Quote from: Syt on July 19, 2023, 01:05:56 AMhttps://www.nature.com/articles/d41586-023-01770-y
It's really nice to see States that aren't evil in imposing their evil secular views to people, unlike some tiny provinces of backwater countries. :)
At least, India lead the democratic world in freedom of religion by not imposing moralistic and scientific views on anyone else.
It is a really good time and place to live in for everyone.
I don't do meditation.  I drink alcohol to relax, like normal people.

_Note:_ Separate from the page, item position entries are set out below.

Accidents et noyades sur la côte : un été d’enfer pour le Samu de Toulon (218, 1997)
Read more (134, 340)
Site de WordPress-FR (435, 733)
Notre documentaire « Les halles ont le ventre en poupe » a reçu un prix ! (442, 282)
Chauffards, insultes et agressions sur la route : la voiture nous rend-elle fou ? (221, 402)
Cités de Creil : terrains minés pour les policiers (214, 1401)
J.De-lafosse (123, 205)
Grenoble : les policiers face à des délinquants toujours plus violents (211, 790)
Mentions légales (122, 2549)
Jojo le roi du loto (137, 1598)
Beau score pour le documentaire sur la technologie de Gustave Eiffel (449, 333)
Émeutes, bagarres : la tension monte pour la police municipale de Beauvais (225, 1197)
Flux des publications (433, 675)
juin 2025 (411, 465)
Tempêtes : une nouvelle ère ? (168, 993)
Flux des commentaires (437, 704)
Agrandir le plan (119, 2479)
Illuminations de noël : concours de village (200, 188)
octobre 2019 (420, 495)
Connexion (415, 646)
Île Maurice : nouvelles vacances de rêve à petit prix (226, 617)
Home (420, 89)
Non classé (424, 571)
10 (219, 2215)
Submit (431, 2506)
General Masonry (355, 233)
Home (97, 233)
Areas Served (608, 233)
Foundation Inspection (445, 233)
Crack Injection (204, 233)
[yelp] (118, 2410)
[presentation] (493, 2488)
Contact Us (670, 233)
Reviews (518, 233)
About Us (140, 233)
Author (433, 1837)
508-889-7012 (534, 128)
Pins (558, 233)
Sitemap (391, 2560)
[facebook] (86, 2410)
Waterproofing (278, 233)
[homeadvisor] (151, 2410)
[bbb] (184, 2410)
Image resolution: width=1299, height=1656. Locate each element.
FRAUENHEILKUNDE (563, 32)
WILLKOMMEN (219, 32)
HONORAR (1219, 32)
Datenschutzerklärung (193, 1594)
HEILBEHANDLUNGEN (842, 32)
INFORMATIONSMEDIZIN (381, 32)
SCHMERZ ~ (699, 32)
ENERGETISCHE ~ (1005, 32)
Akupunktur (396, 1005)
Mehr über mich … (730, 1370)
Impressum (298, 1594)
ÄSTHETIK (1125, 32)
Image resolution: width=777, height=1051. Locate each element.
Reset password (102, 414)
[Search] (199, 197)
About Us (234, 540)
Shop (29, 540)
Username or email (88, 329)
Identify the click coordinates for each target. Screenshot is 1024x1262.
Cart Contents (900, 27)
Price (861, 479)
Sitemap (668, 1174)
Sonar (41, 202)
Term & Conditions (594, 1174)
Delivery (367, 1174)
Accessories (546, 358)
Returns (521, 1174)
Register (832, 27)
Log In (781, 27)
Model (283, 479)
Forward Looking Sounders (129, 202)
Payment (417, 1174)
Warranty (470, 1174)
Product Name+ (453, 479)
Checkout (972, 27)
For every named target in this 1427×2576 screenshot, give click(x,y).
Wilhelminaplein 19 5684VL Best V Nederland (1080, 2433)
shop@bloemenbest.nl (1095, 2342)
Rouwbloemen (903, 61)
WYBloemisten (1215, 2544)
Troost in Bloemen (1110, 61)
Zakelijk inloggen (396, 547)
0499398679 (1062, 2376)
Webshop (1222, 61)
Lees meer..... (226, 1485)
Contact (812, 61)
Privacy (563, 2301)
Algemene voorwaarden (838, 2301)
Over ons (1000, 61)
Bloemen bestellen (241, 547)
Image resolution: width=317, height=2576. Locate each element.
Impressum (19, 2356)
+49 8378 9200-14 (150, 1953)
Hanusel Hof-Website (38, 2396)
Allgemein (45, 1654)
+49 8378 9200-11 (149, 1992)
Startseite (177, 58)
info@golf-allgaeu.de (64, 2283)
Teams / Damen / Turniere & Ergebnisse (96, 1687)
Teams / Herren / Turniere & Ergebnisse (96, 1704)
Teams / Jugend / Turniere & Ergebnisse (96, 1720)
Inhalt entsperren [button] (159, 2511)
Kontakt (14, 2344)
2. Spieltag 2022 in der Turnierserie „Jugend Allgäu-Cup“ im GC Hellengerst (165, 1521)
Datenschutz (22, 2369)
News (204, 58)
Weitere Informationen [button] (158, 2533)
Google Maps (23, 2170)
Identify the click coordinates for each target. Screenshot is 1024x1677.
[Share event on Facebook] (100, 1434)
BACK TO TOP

If Microsoft Excel decided to stop working overnight, the world would practically end.

HVC

It's weird that Hinduism is seen by a large part of the west as the peaceful religion. I blame the Beatles :P
Being lazy is bad; unless you still get what you want, then it's called "patience".
Hubris must be punished. Severely.

Hamilcar

Quote from: HVC on July 20, 2023, 02:17:27 PMIt's weird that Hinduism is seen by a large part of the west as the peaceful religion. I blame the Beatles :P

People mix up Hindus with Buddhists and Jains.

Admiral Yi

Quote from: Hamilcar on July 20, 2023, 04:07:54 PMPeople mix up Hindus with Buddhists and Jains.

And then Buddhists in Myanmar turned out to be thugs too.

I think founding fathers who established bedrock principles *should* be glorified.

You Yuros are just jealous because your founding fathers were all hairy warlords.  :P

crazy canuck

Quote from: Admiral Yi on July 20, 2023, 07:01:53 PM
Quote from: Hamilcar on July 20, 2023, 04:07:54 PMPeople mix up Hindus with Buddhists and Jains.

And then Buddhists in Myanmar turned out to be thugs too.

I think founding fathers who established bedrock principles *should* be glorified.

You Yuros are just jealous because your founding fathers were all hairy warlords.  :P

bedrock principles like its ok to own slaves?  No thanks.